What is that old saw I'm thinking of? "Lead, follow, or get out of the way."


Ladies and gentlemen, taking matters into our own hands, the mid-rats bakers staged a Trailer Park Brunch. Oh yes we did.

Rachel volunteered to tackle doughnuts. Doughnuts require a field trip to The Hot Side, because that's where the fryer lives. The fryer scares me a little. It's a bathtub of boiling oil. But it certainly has its uses. During previous seasons, Rachel attests, they made doughnuts for Brunch nearly every week. So she's got plenty of experience. She's a professional. She knew exactly what she was angling for. Not sufganiot or apple fritters, either, oh no: glazed chocolate cake doughnuts and Homer Simpson-style yeast doughnuts with pink frosting and yes---you begin to see where this is going---sprinkles.



(I think I'd have made Donettes, myself, but it was her project.)



Eric, the bread baker who has only recently become an official mid-rat, wanted to do pigs in a blanket, but we couldn't unearth any Li'l Smokies from the bowels of the big freezer. And his strength lies in yeasted doughs, not imitation Pillsbury biscuits, so between mountains of sandwich bread, he made Bagel Bites and miniature Bagel Dogs instead. They were exactly as awful as they should have been. With mustard. And sprinkles sesame seeds.


Tyler (the mid-rats sous chef and Rachel's boyfriend) wanted badly to contribute somehow, so for the mid-rats dinner (served around 5am) he made Hamburger Helper. (No sprinkles.) He kept stirring it around proudly. "Look!" he said. "It looks so nice! Doesn't it look nice? I even cut up the noodles a little bit, see?"


My roommate, Kim, suggested Red Lobster Cheddar Bay Biscuits. Thank god for the internet, because I can't remember ever having been to Red Lobster in my life. Essentially it's a Bisquick-based drop biscuit loaded with cheese and garlic powder. Hilariously, considering all the prefab shit kicking around the kitchen, we don't have any Bisquick on station. None at all. And the purveyors of copycat recipes adamantly insist that Cheddar Bay Biscuits start with Bisquick, so I had to look up another recipe and make Bisquick from scratch: flour, baking powder, sugar, salt, and shortening. Did you catch that? I HAD TO MAKE BISQUICK. Another of those benchmark moments in baking, like the day I made a bread dough that weighed more than I did. The rest was easy.

Almost immediately after the plan for Trailer Park Brunch was hatched, I decided to make Pop Tarts. The only thing trashier than a Pop Tart is a Twinkie. (I'll get to it eventually, I'm sure.) I researched several recipes for scratch Pop Tarts and found all of them wanting.
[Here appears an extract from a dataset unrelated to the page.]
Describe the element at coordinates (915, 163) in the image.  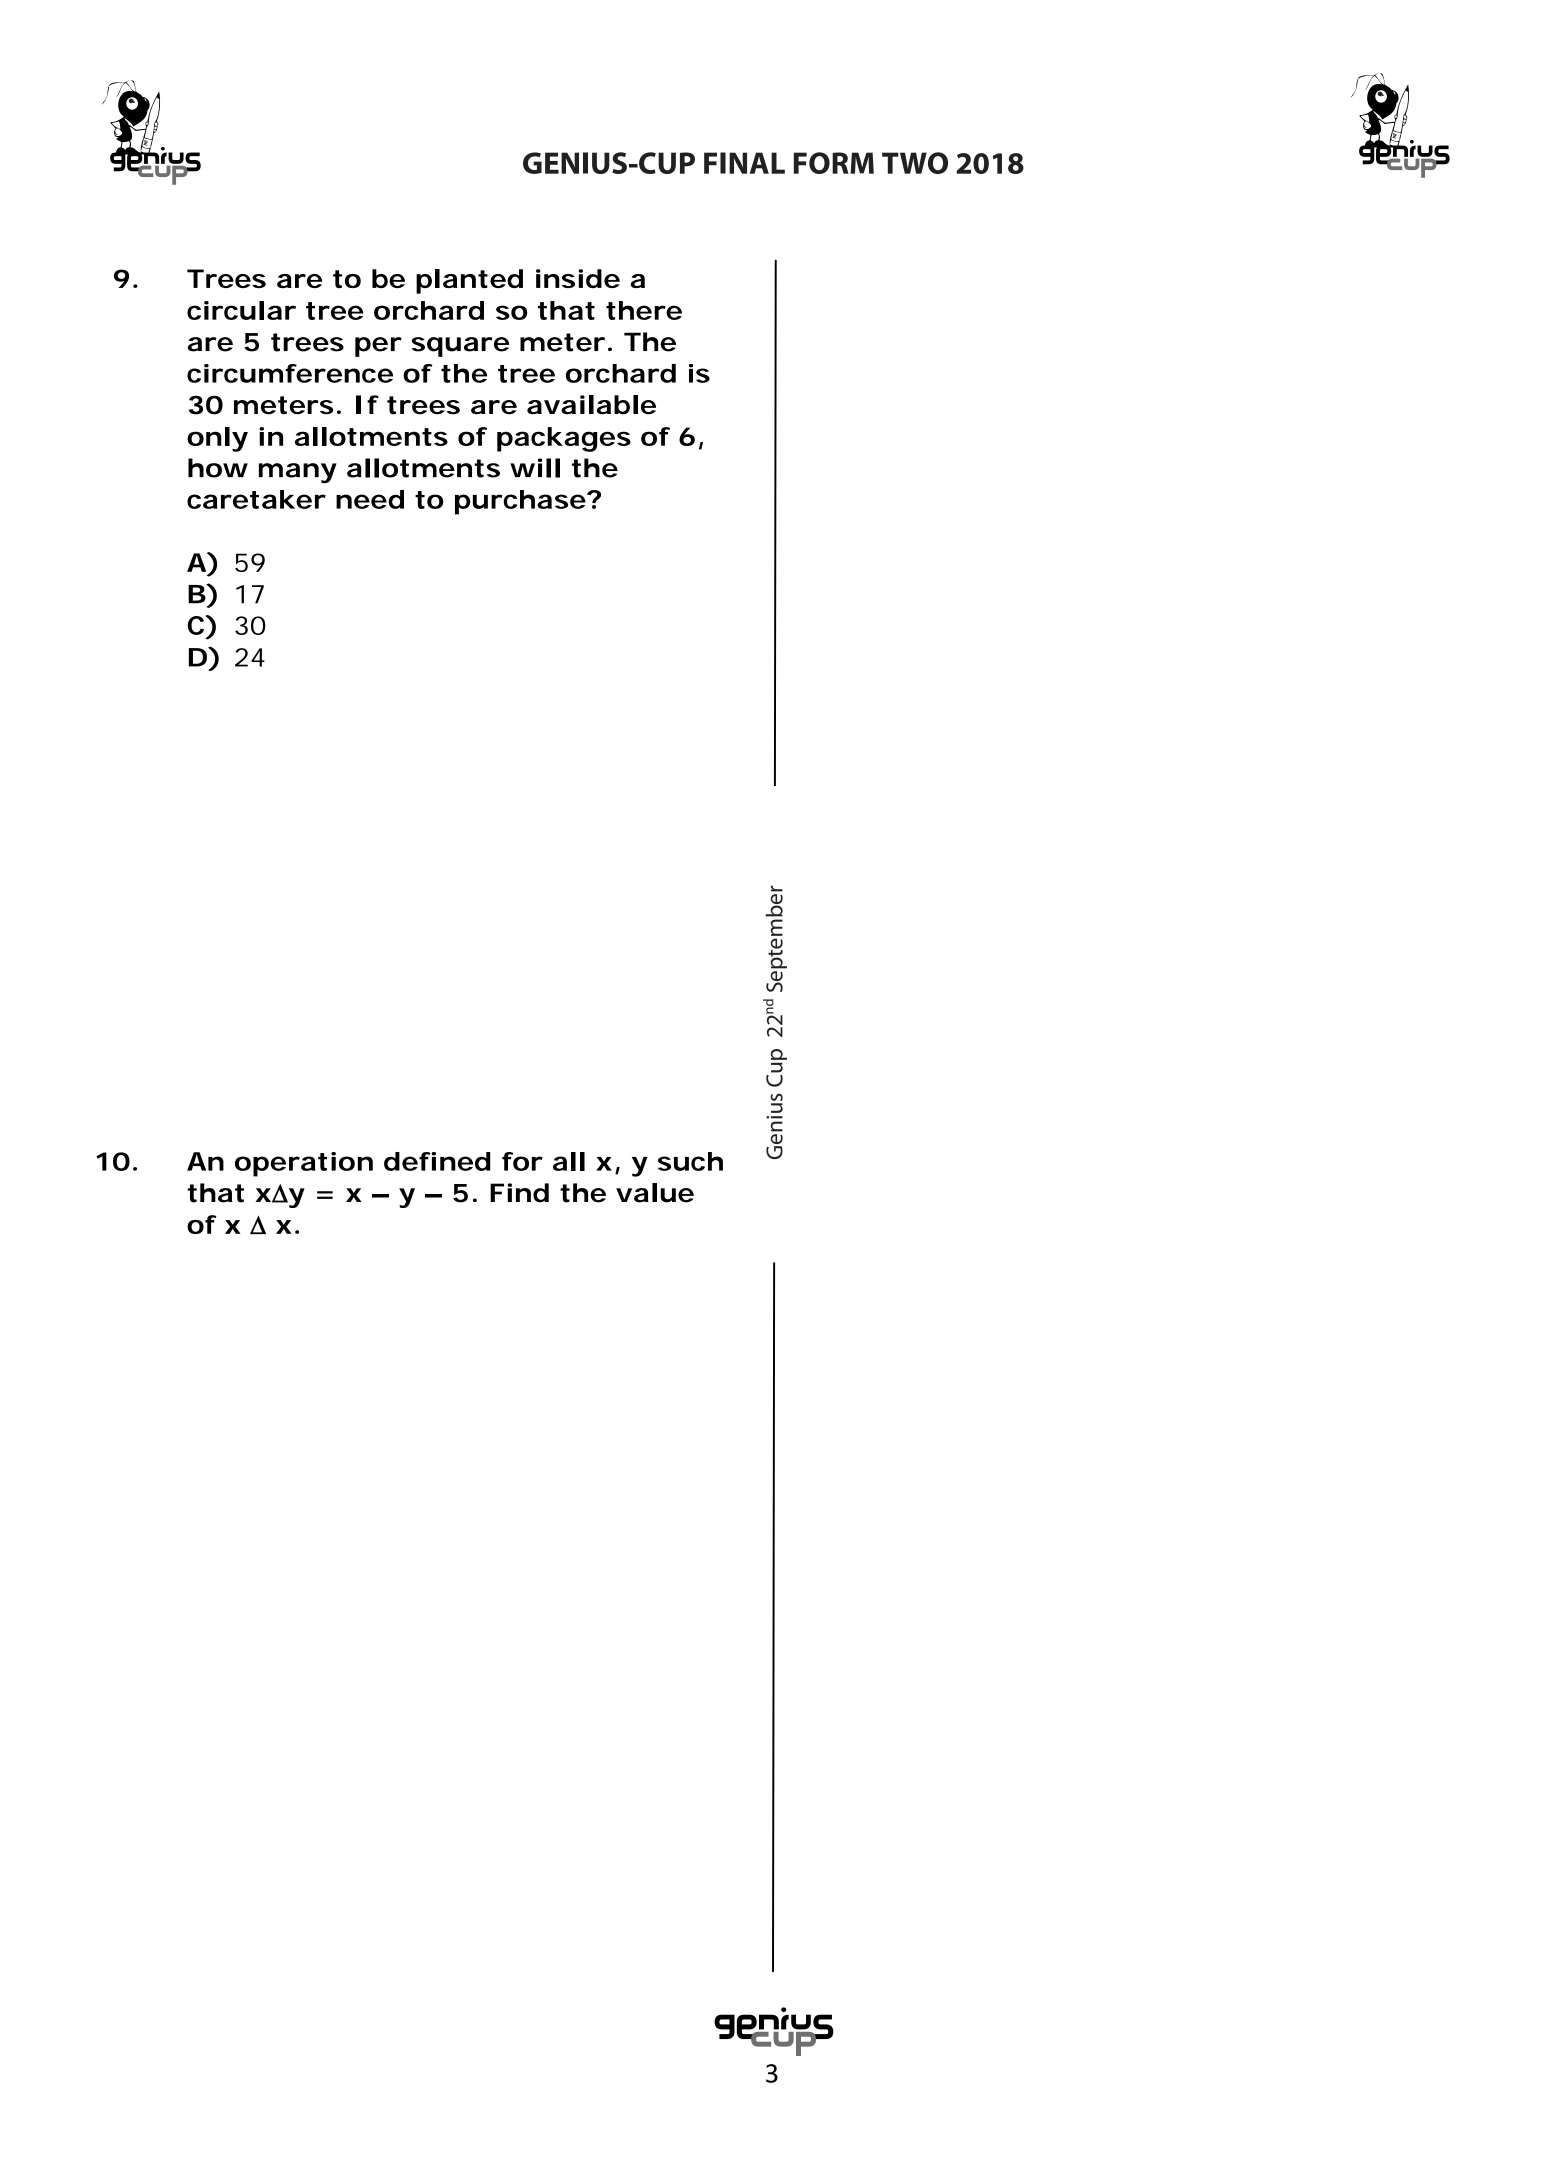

Clever home bakers trying to make the toaster's favorite cardboard treat a healthy breakfast item. Whole wheat flour? Organic homemade preserves? Savory pesto and olive fillings? No, no, no. I'm sure it's delicious, but no. This is not the venue for those sorts of hippie innovations. And none of them included frosting. Where is the frosting? A Pop Tart must have frosting!



In the end, I most closely followed Smitten Kitchen's version, quantity blown into the stratosphere. It's so entertaining, these days, to read a recipe that yields nine. Nine tarts! How cute! Nine! Between Eric and I, we made more than two hundred and fifty. And by god they had frosting. And sprinkles.


They weren't perfect. Not by a long shot. Too many oozing tarts; too much dough to filling; and a good flaky pastry dough (ahem) puffs like there's no tomorrow, which was kind of a problem. I would approach them very differently if I attempted to make Pop Tarts again, roll them a lot thinner, vent them more carefully. I expect my cohorts would say the same of their respective projects. But---am I allowed to say this publicly?---all of that trashy food was awfully tasty. I got a positive comment card on those idiot Pop Tarts. We never get positive comment cards. I wonder how many poor fools tried to put them in the toaster. I wonder how many of the 250 were smuggled away in Tupperware for later this week. They love that shit.

And finally we were having fun at work.


Why the hell don't we do this more often?